The two commentaries Is a National Energy Policy Possible?and We Have a National Policy ... or Not raised by Bill Opalka in www.renewablesbiz.com, can be responded in a very simple way. The answer is how the energy policy impacts a nation, not how it impacts one the subsystems, like the Transmission System (TS) or the Smart Grid (SG), as it is currently being done.
 
In the post Huge Value Destruction as Disruptive Technologies Impact the Smart Power Service, I introduced for the first time the idea of the emerging holistic Smart Power Service (SPS) to the EWPC Blog. The SPS is different from the Traditional Power Service in that demand is not longer an externality. The SPS become increasingly important as we shift from the guarantee of cheap energy to that of cheap information.
 
The late Dr. Russell Ackoff deserves most of the credit of this whole post. According to Wikipedia he was a pioneer in the field of operations research, systems thinking and management science. Dr Ackoff suggested a system principle based on synthetic thinking, which I translate to the following using as examples the SG or the TS:
 
National Energy Policy: I only improve the SG or the TS in a way to improve the whole Smart Power Service (SPS) for the nation as a whole. Dr. Ackoff even suggests that if we can make the SG or the TS worst and make the whole SPS better we should do it.
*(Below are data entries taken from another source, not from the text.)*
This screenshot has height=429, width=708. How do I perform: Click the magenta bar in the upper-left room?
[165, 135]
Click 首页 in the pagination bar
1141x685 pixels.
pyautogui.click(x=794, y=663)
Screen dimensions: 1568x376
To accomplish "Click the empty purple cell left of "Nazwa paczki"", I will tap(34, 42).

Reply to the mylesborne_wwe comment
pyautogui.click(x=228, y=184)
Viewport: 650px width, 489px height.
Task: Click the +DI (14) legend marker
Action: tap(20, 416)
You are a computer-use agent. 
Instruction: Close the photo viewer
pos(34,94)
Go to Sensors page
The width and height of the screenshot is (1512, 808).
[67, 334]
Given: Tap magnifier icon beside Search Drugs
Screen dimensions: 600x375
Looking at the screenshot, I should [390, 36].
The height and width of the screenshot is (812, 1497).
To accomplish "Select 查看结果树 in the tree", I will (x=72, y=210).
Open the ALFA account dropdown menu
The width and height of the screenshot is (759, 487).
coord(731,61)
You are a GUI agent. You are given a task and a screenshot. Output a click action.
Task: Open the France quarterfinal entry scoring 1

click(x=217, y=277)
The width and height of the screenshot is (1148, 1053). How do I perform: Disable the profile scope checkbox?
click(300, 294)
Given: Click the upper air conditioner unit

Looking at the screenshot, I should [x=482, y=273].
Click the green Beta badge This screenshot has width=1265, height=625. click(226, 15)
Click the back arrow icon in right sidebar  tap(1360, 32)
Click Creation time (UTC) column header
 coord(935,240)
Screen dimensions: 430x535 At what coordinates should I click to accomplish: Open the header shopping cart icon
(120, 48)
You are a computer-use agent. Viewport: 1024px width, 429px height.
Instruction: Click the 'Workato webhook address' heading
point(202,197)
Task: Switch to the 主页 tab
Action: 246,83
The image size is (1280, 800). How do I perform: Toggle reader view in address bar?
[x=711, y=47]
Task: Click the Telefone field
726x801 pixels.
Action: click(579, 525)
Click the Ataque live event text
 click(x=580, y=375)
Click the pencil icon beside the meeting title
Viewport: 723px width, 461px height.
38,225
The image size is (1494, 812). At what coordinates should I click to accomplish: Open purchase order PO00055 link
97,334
The National Energy Policy should be used to build the best SPS not necessarily the best SG nor the best TS, as it is being erroneosly done by using analytic thinking.
 
One of the key architecting characteristics of the SPS is demand integration to the power system. To do that, I have proposed a paradigm shift to the emerging Electricity Without Price Control Architecting Framework (EWPC-AF), which is introduced in the EWPC Blog post States that Implement a Heterogeneous Grid are Poised to be the Winners.
 

Under the EWPC-AF there are two structuring levels. The energy policy level separates the SPS in two weakly coupled and highly cohesive subsystems: a primary regulated delivery subsystem which I understand should evolve as the SG, and a complementary business system, in which emerges the architecting competition level.

In that second level,
Second Generation Retailers (2GRs) compete in the retail and wholesale open markets to develop ongoing business models, following the well know Silicon Valley Model, which changes the discussion from one to regulate the need to deploy smart meters to another about letting the market realize SPS value, while empowering the customer to freely decide.